Abstract
Summary
Large-scale human genetics studies are now employing whole genome sequencing with the goal of conducting comprehensive trait mapping analyses of all forms of genome variation. However, methods for structural variation (SV) analysis have lagged far behind those for smaller scale variants, and there is an urgent need to develop more efficient tools that scale to the size of human populations. Here, we present a fast and highly scalable software toolkit (svtools) and cloud-based pipeline for assembling high quality SV maps—including deletions, duplications, mobile element insertions, inversions and other rearrangements—in many thousands of human genomes. We show that this pipeline achieves similar variant detection performance to established per-sample methods (e.g. LUMPY), while providing fast and affordable joint analysis at the scale of ≥100 000 genomes. These tools will help enable the next generation of human genetics studies.
Availability and implementation
svtools is implemented in Python and freely available (MIT) from https://github.com/hall-lab/svtools.
Supplementary information
Supplementary data are available at Bioinformatics online.
1 Introduction
With the dramatic cost reduction of whole genome sequencing (WGS) in recent years, large-scale human genetics studies are underway that aim to conduct comprehensive trait association analyses in tens to hundreds of thousands of deeply sequenced (>20×) individuals. Foremost among these are NIH programs such as NHGRI’s Centers for Common Disease Genomics (CCDG) and NHLBI’s Trans-Omics for Precision Medicine (TOPMed), which have generated >150 000 deep WGS datasets thus far. Moreover, ongoing genome aggregation efforts seek to produce even larger genome variation maps that can be mined for insights into genome biology, and to help interpret personal genomes and rare disease studies. These efforts, along with many others around the world, will usher in a new era of data-centric human genetics research.
A key promise of WGS is the potential to assess all forms of genome variation. However, despite considerable effort and creativity by many groups [most notably the 1000 Genomes Project, 1KGP (Mills et al., 2011; Sudmant et al., 2015)], it remains extremely difficult to assemble high quality structural variation (SV) maps from WGS data, especially for large cohorts comprising thousands of individuals. An initial obstacle is that SV detection is a difficult problem even for small-scale studies due to fundamental limitations in the integrity of short-read alignment signals used to infer breakpoint positions and estimate copy number from Illumina WGS data. These alignment signals—including split-read (SR), clipped-read (CR), read-pair (RP) and read-depth (RD)—are difficult to distinguish from sequencing and alignment artifacts, and are difficult to integrate with each other, such that even the best performing tools generally suffer from low sensitivity, high false discovery rates (FDR) and high compute costs.

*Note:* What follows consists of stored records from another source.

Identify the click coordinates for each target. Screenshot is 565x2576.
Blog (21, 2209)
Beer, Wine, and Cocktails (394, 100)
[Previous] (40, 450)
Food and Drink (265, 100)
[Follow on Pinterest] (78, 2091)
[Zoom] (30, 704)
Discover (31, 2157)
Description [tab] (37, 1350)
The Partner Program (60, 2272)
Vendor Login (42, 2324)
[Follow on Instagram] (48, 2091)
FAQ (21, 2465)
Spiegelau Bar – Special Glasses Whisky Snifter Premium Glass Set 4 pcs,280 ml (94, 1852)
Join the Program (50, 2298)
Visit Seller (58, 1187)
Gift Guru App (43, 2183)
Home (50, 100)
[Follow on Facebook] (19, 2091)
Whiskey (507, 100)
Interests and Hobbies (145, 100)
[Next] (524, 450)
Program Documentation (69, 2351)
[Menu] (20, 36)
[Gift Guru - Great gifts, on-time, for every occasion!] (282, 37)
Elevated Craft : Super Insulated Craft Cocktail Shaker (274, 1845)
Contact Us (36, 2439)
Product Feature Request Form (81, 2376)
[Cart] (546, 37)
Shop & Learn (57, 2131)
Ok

A second issue is that current WGS-based multi-sample variant detection approaches require ‘joint’ analysis of raw (or nearly raw) alignment data for each sample, at each putative variant site; however, due to memory and compute limitations, native joint calling algorithms do not perform well beyond the scale of several hundred genomes. SNV/indel detection tools such as GATK and VT have implemented distributed workflows to distill and combine variant detection signals in large cohorts through the use of intermediate files (e.g. gVCF) and parallel ‘scatter-gather’ computing schemes. A natural goal is to develop similar approaches for SVs.
However, for SV the problem is different and arguably much harder. Tools must tolerate higher error rates and accommodate diverse variant sizes and architectures including balanced, complex and/or repetitive variants that may be difficult to classify. Parallelization schemes are complicated by the fact that, unlike SNVs that map to a single coordinate, SV breakpoints are defined by pairs of discontiguous and potentially distant strand-oriented reference genome coordinates. Intermediate data structures analogous to gVCF are difficult to design because they must encapsulate information from at least four disparate alignment signals (SR, CR, RP, RD), each with different resolution and artifact modalities. Cross-sample merging schemes must be robust to positional uncertainty because SV breakpoint mapping resolution is typically imprecise on a per-sample basis (∼10–100 bp mean), and sequencing and alignment effects can vary widely across variant classes, samples and batches. New approaches are required.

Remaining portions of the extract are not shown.